PROBLEM REQUIREMENTS:
Extend the report on the study of digital technologies and young people's mental health, continuing from its final sentence.

DOCUMENT EXTRACT:
§ §

Scientists are set to embark on one of the most comprehensive studies to date into how digital technologies impact the mental health of young people.
As digitisation of information continues, and with the pandemic helping to accelerate the change, the always-on world of social media and rapid news cycles has adversely affected some.
Researchers are to examine how a rapidly changing society has created additional digital stressors, with those aged between 10 and 24 set to be the focus of the study.
Dr Theodore Lim, from Heriot-Watt University, said: “The collaboration between psychology and engineering will use gamification such as a mobile app game to capture neurological sequences in young people.
“How they play the game will inform us about their mental wellbeing and can track their response over time to deliver trends and patterns.
“The data will be fed into a hub with an AI to analyse it. Clinical and user input will be essential throughout the study to improve the game and identify the correct classifiers.”
Scientists from Heriot-Watt, alongside partners at the University of Edinburgh, gaming company Neuromedia, and a European consortium led by German research institute FTK, are working on the £5.2m project.

§ §

EXERCISE DATA:
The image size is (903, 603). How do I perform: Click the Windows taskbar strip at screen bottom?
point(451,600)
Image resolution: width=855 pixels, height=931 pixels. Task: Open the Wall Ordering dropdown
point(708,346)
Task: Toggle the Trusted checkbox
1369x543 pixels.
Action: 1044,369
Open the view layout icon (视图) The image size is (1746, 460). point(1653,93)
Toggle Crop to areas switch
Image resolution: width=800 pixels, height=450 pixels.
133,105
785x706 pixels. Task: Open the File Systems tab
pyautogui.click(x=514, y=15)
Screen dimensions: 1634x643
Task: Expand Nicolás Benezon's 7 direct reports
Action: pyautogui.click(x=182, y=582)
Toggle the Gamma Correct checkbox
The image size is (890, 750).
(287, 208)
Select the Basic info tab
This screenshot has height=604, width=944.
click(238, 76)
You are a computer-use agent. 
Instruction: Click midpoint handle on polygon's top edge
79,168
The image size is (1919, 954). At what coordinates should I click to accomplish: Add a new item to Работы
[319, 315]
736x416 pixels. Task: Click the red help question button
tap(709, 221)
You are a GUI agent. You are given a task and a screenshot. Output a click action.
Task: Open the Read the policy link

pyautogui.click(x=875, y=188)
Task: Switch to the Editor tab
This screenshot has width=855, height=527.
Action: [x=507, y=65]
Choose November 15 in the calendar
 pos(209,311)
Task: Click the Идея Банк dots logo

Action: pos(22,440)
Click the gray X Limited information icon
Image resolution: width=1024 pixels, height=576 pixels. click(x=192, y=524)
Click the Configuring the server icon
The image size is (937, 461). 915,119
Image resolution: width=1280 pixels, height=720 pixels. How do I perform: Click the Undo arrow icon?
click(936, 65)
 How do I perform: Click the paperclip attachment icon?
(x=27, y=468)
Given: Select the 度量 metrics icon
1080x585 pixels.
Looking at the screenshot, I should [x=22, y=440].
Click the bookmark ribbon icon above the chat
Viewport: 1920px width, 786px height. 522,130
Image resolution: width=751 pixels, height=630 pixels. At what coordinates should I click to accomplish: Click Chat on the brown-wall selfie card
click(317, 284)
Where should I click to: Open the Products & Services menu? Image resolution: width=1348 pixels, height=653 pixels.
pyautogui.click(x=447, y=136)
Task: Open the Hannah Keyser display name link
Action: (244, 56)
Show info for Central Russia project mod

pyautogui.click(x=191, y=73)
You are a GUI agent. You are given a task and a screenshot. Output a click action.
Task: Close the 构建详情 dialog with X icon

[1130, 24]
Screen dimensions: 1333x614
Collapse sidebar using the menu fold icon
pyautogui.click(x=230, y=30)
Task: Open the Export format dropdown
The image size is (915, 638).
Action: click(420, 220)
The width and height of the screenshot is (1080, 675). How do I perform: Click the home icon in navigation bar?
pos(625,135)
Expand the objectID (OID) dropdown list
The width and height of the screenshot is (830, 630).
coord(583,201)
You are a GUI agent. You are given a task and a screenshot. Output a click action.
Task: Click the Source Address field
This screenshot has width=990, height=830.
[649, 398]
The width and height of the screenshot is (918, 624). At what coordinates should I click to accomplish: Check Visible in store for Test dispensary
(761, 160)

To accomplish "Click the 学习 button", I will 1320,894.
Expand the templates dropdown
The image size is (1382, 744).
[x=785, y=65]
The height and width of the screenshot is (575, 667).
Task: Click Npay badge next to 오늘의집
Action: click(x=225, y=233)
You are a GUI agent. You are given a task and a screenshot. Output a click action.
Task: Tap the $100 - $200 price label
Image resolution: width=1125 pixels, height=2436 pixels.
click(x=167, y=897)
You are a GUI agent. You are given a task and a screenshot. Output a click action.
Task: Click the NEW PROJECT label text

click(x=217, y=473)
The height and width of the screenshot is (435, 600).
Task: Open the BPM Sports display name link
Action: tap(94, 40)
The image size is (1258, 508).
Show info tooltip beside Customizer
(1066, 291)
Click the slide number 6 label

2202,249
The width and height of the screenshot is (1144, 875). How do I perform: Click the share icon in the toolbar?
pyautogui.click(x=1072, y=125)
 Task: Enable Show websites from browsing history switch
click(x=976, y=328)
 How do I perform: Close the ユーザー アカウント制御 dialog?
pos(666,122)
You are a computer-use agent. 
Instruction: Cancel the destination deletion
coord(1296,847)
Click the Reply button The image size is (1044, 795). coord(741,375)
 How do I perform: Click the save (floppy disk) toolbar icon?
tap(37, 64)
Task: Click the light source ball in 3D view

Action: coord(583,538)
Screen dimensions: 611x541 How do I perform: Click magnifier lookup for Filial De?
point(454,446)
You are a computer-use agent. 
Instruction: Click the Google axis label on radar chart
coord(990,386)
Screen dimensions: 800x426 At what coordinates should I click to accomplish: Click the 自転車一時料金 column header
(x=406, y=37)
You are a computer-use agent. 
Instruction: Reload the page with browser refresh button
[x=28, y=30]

§ §

RESULT OF THE EXERCISE:
They aim to develop ways to measure the impact of both direct and indirect stressors – which include round-the-clock news cycles, world events, social media and cyberbullying.
The project, funded by Horizon Europe, will see similar pilot studies take place across Europe using the same approach, and it is hoped it will help practitioners and individuals to better monitor and manage emotional wellbeing in young people.
Their findings will initially inform approaches in Scotland before widening out the study’s impact to the rest of the UK.
Dr Mel McKendrick, of Heriot-Watt, said it is “difficult for clinicians to monitor fluctuations in mental health and therefore accurately diagnose conditions in some cases”, and that services are “at breaking point”.
She added: “We want to create innovative methods using gamification to better inform ways to support young people living in Scotland initially, before helping to shape wider work across the UK.”